Figure 4. Elimination of both TLR3 and RLR pathway inhibits nuclear reprogramming

(A) Relative gene expression of IPS1 in WT and TLR3KO TTFs following scramble or shRNA-knockdown of IPS1. (B) Protocol for mouse iPSC generation using the reprogramming factors, delivered as retroviral vectors. (C) Representative images of mouse iPSCs on day 19 after initiation of retroviral nuclear reprogramming in Scramble and IPS1-shRNA knockdown WT TTFs (left panel) and Scramble and IPS1-shRNA knockdown TLR3KO TTFs (right panel). (D) Total number of SSEA-1+ miPSCs on day 19 in Scramble and IPS1-shRNA knockdown WT TTFs or Scramble and IPS1-shRNA knockdown TLR3KO TTFs. All data represented as mean ± s.d., *P<0.05; Scramble WT TTFs compared to IPS1-shRNA WT TTFs. *P<0.05; Scramble TLR3KO TTFs compared to IPS1-shRNA TLR3KO TTFs. #P<0.05; IPS1-shRNA WT TTFs compared to IPS1-shRNA TLR3KO TTFs. (E) Pluripotent genes (Oct4, Sox2, and Nanog) expression in iPSCs derived from Scramble and IPS1-shRNA knockdown WT TTFs and Scramble and IPS1-shRNA knockdown TLR3KO TTFs. *P<0.05; Scramble WT TTFs compared to IPS1-shRNA WT TTFs. *P<0.05; Scramble TLR3KO TTFs compared to IPS1-shRNA TLR3KO TTFs. (F) Immunostaining for Oct4 in iPSCs derived from Scramble and IPS1-shRNA knockdown WT TTFs and Scramble and IPS1-shRNA knockdown TLR3KO TTFs. Scale bars, 100 μm

Figure 5. RLR activation accelerates doxycycline-inducible nuclear reprogramming

MEFs containing the Dox-inducible polycistronic transgene construct encoding OSKM were stimulated by doxycycline (2mg/L), in the absence or presence of 5′ppp-dsRNA. (A) Relative fold change in Oct4 and Sox2 gene expression following treatments with dox alone (black line), dox + control (blue line), dox + 5′ppp-dsRNA (green line) and dox + 5′ppp-dsRNA + PolyIC (red line). All data represented as mean ± s.d., n=3, *P <0.05. (B) Bar graph showing SSEA-1⁺ colonies at day 14 and day 21 following treatments with dox alone, dox + control, dox + 5′ppp-dsRNA and dox + 5′ppp-dsRNA + PolyIC. All data represented as mean ± s.d., n=3, *P <0.05. (C) Representative images of SSEA-1 live staining of iPSC colonies derived from dox-inducible MEFs following treatments with dox alone, dox + control, dox + 5′ppp-dsRNA and dox + 5′ppp-dsRNA + PolyIC. (D) Total number of SSEA-1+ colonies derived from retroviral reprogramming of WT and TLR3KO TTFs with or without treatment of 5′ppp-dsRNA. All data represented as mean ± s.d., n=3, *P <0.05. (E) Pluripotent genes (Oct4, Sox2, and Nanog) expression in iPSC derived from WT and TLR3KO TTFs with or without treatment of 5′ppp-dsRNA. All data represented as mean ± s.d., n=3, *P <0.05. (F) Bar graph showing relative viability at Day 2 of retroviral reprogramming of WT and TLR3KO TTFs with or without treatment of 5′ppp-dsRNA. All data represented as mean ± s.d., n=3, *P <0.05. (G) Relative fold change in IFNb and Casp3 gene expression in WT and TLR3KO TTFs with or without treatment of 5′ppp-dsRNA.
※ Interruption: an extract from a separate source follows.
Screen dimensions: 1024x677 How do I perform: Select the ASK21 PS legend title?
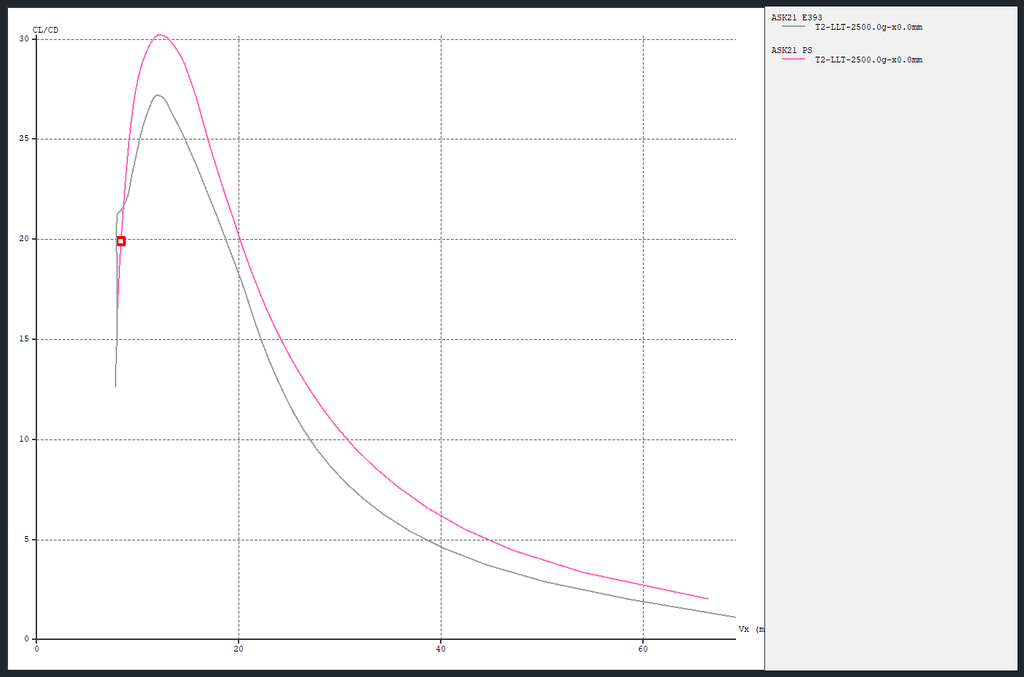tap(791, 49)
Figure 6. 5′ppp-dsRNA enhance nuclear reprogramming via epigenetic modifications

(A) ChIP assay to assess H3K4me3 of the Oct4 promoters in secondary MEFs on day 2 following treatments with dox alone, dox + control and dox + 5′ppp-dsRNA. Data represented as mean ± S.D, n = 2, *P <0.05 (B) ChIP assay to assess H3K27me3 of the Oct4 promoters in secondary MEFs on day 2 following treatments with dox alone, dox + control and dox + 5′ppp-dsRNA. Data represented as mean ± S.D, n = 2, *P <0.05 (C) ChIP assay to assess H3K4me3 of the Sox2 promoters in secondary MEFs on day 2 following treatments with dox alone, dox + control and dox + 5′ppp-dsRNA. Data represented as mean ± S.D, n = 2, *P <0.05 (D) ChIP assay to assess H3K27me3 of the Sox2 promoters in secondary MEFs on day 2 following treatments with dox alone, dox + control and dox + 5′ppp-dsRNA. Data represented as mean ± S.D, n = 2, *P <0.05.